On January 24, 2013, the Ethics Committee of the State Bar reconsidered its proposed published opinion, 2012 FEO 7*, which stated that an attorney could not hit “Reply All” to an e-mail sent by opposing counsel, copied to his client, without first obtaining express consent from opposing counsel. After reconsideration, the Ethics Committee voted, 21 to 9, in favor of the opinion, with slight modifications. This was one opinion that I had hoped would come out differently. Here are my concerns:
- It is not always clear that an attorney has copied their client on a communication, so you may not know that by hitting “reply all” that you have just violated Rule 4.2, the rule prohibiting communications with represented persons.
- This opinion creates a trap for the unwary attorney who reasonably expects that by copying the client, opposing counsel has “invited” the client to view the conversation.
- This opinion shifts the primary burden of protecting attorney-client communications to the opposing attorney.
The bottom line is that the Committee viewed e-mail communications like letter communications in that a lawyer who writes a letter to opposing counsel would not reasonably expect that this would invite the opposing counsel to write a letter back directly to his client. In addition, the opinion states that the “potential harm that could occur by allowing opposing counsel to infer implied consent to communicate with a represented party is too great in comparison to the ease with which express consent can be obtained at the beginning of a transaction or matter.”
I may have a different view of e-mail communications than some, but when I copy someone on an e-mail I am sending, whether the e-mail is directed to opposing counsel or someone else, I fully expect that anyone I copy will be viewing the e-mail “conversation.” I have invited them into the “room,” much like an attorney who brings their client to a meeting. If I don’t want my client in the conversation, I don’t invite them to the meeting. For e-mails, I simply forward the e-mail conversation to my client after the fact. Some people bcc their client, but I don’t trust that if I really don’t want someone communicating with my client.

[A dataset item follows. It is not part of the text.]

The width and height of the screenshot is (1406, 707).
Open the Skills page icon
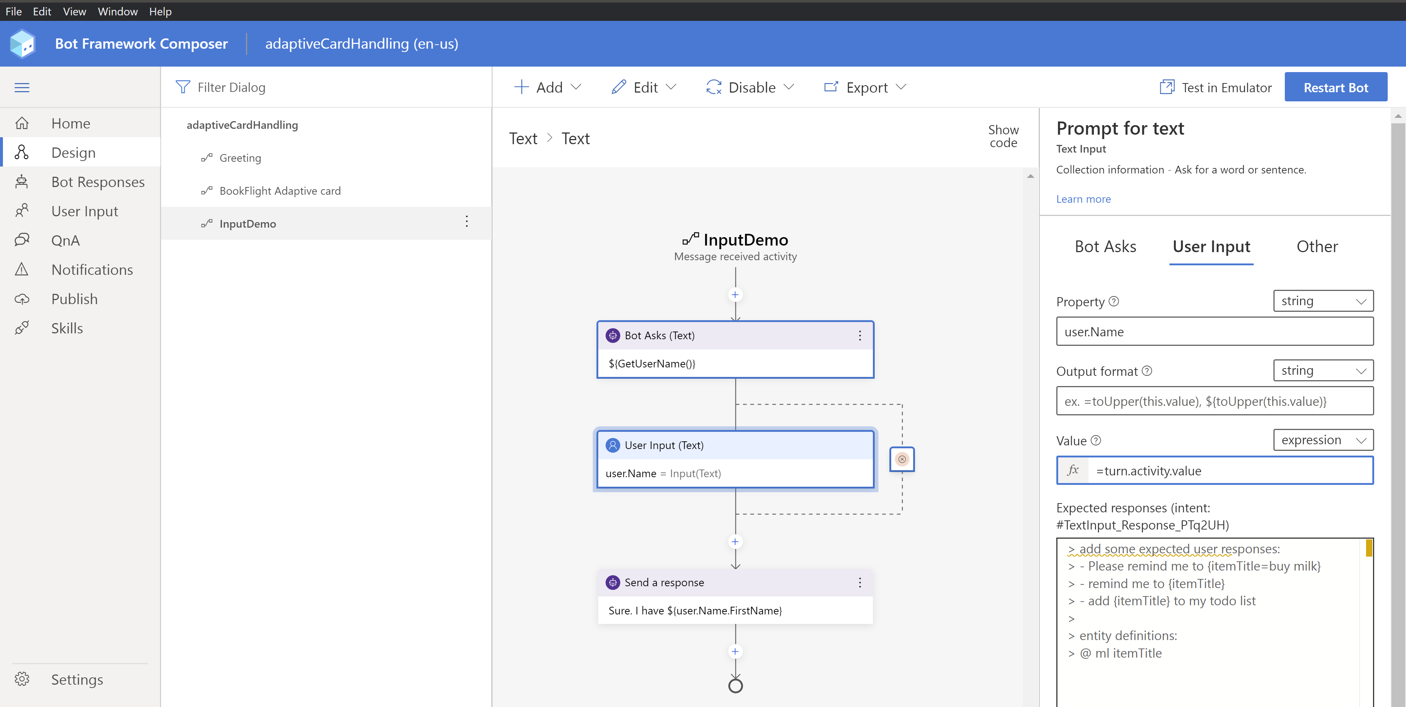click(x=22, y=328)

Maybe it’s a matter of everyone getting on the same page about e-mail etiquette. Copying your client on an e-mail to opposing counsel does not invite opposing counsel to e-mail your client separately from the e-mail conversation. This would most certainly violate Rule 4.2 (and my sense of e-mail etiquette). Copying the client on e-mail also does not give opposing counsel authority to start a new e-mail conversation copying the client. Again, a clear violation of Rule 4.2 (and my sense of e-mail etiquette). Without specific and uniform rules of e-mail etiquette, perhaps the Ethics Committee determined that a bright line prohibition was the logical choice. Nonetheless, my preference would have been to put the burden of protecting the client communications on the client’s own attorney (i.e., don’t copy your client on an e-mail communication with opposing counsel if you don’t want him to receive the reply).
I remain concerned about this opinion because what it doesn’t do is protect the attorney who intentionally hits “Reply All” but either is not aware of this opinion, or is not aware that the opposing party, whose e-mail address is a bunch of random numbers or is hidden among numerous recipients, has been copied. My concern is about how easy it is to do wrong when no wrong is intended. To me, is not intuitive that hitting “Reply All” to a communication initiated by, and whose parameters for disclosure were set by, opposing counsel would violate the Rules of Professional Conduct. When the wrongful nature of the conduct is not intuitive or apparent, rules that prohibit such conduct tend to be violated inadvertently.
*Proposed opinion re-published for comment
**Ethics Committee meets again to discuss this opinion on April 18, 2013.